Document passage:
# Three Pains...



## Echoashtoreth (Dec 27, 2020)

Just finished these for a customer- 2 are mango and the colorful boner is buckeye.... if i had a nickel for every tiny fill i did it would compensate me for the lost time...  but as usual the buggers with all of the fills turn out to be the perty ones!

Chef blade is vg10 stainless damascus (w mango) while the boners are carbon damascus a’ la OK (one w mango, one buckeye)

Reactions: Like 3 | EyeCandy! 12 | Way Cool 2


----------



## Gdurfey (Dec 27, 2020)

I like the star pins. Incredible wood and shape!!! Wow Sarah, great job.

Reactions: Thank You! 1


----------



## Maverick (Dec 27, 2020)

Beautiful knives, well done.

Reactions: Thank You! 1


----------



## Nature Man (Dec 27, 2020)

Gorgeous knives! Did you forge the blades? Chuck

Reactions: Thank You! 1


----------



## El Guapo (Dec 27, 2020)

I really love that chefs knife!

Reactions: Thank You! 1


----------



## JR Parks (Dec 27, 2020)

Very nice Sarah. That first one is very cool

Reactions: Thank You! 1


----------



## T. Ben (Dec 28, 2020)

Wow,those are gorgeous,I’m still drooling.

Reactions: Thank You! 1


----------



## Echoashtoreth (Dec 28, 2020)

Nature Man said:


> Gorgeous knives! Did you forge the blades? Chuck


No, these are handle jobs - Jantz damascus on the boners and Japanese steel on the chef.

Reactions: Thank You! 1


----------



## stephen45710 (Dec 28, 2020)

Very nice handles indeed!

Reactions: Thank You! 1


----------



## SubVet10 (Jan 10, 2021)

I like the red one the best.


----------

Supplied information:
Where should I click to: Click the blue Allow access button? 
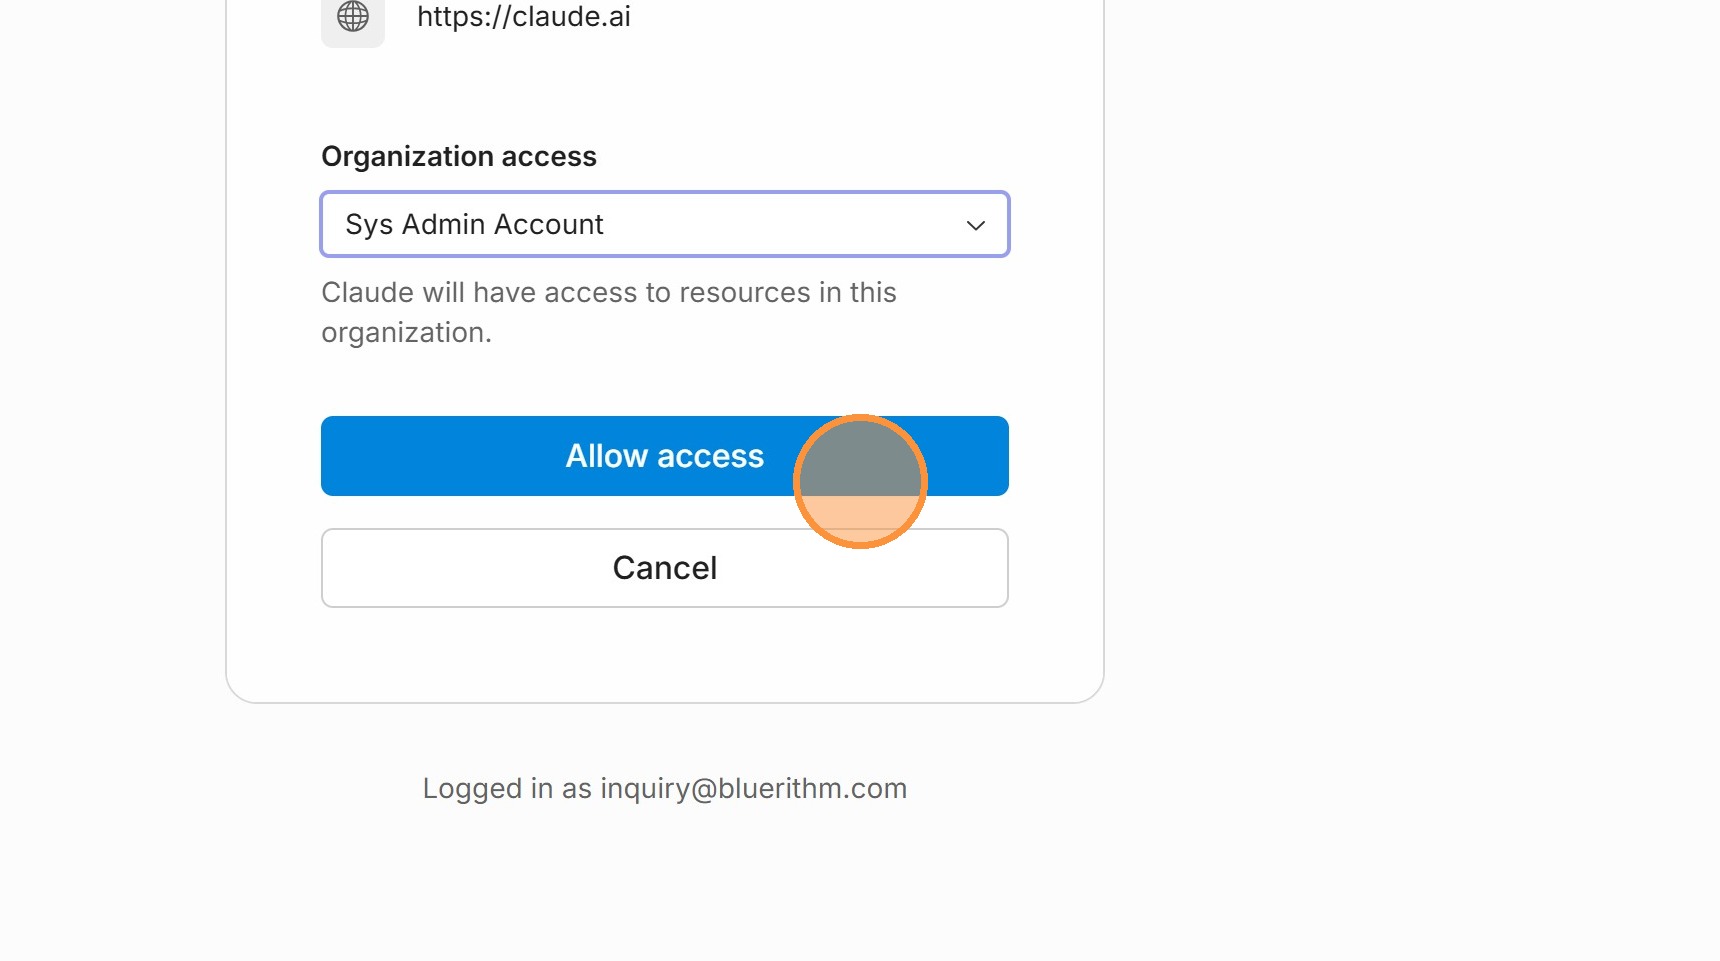pyautogui.click(x=665, y=456)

Work to complete: Please duplicate the knife thread from "# Three Pains..." up to and including "mango, one buckeye)". The listing has nothing to do with the knife thread.

Worked answer:
# Three Pains...



## Echoashtoreth (Dec 27, 2020)

Just finished these for a customer- 2 are mango and the colorful boner is buckeye.... if i had a nickel for every tiny fill i did it would compensate me for the lost time...  but as usual the buggers with all of the fills turn out to be the perty ones!

Chef blade is vg10 stainless damascus (w mango) while the boners are carbon damascus a’ la OK (one w mango, one buckeye)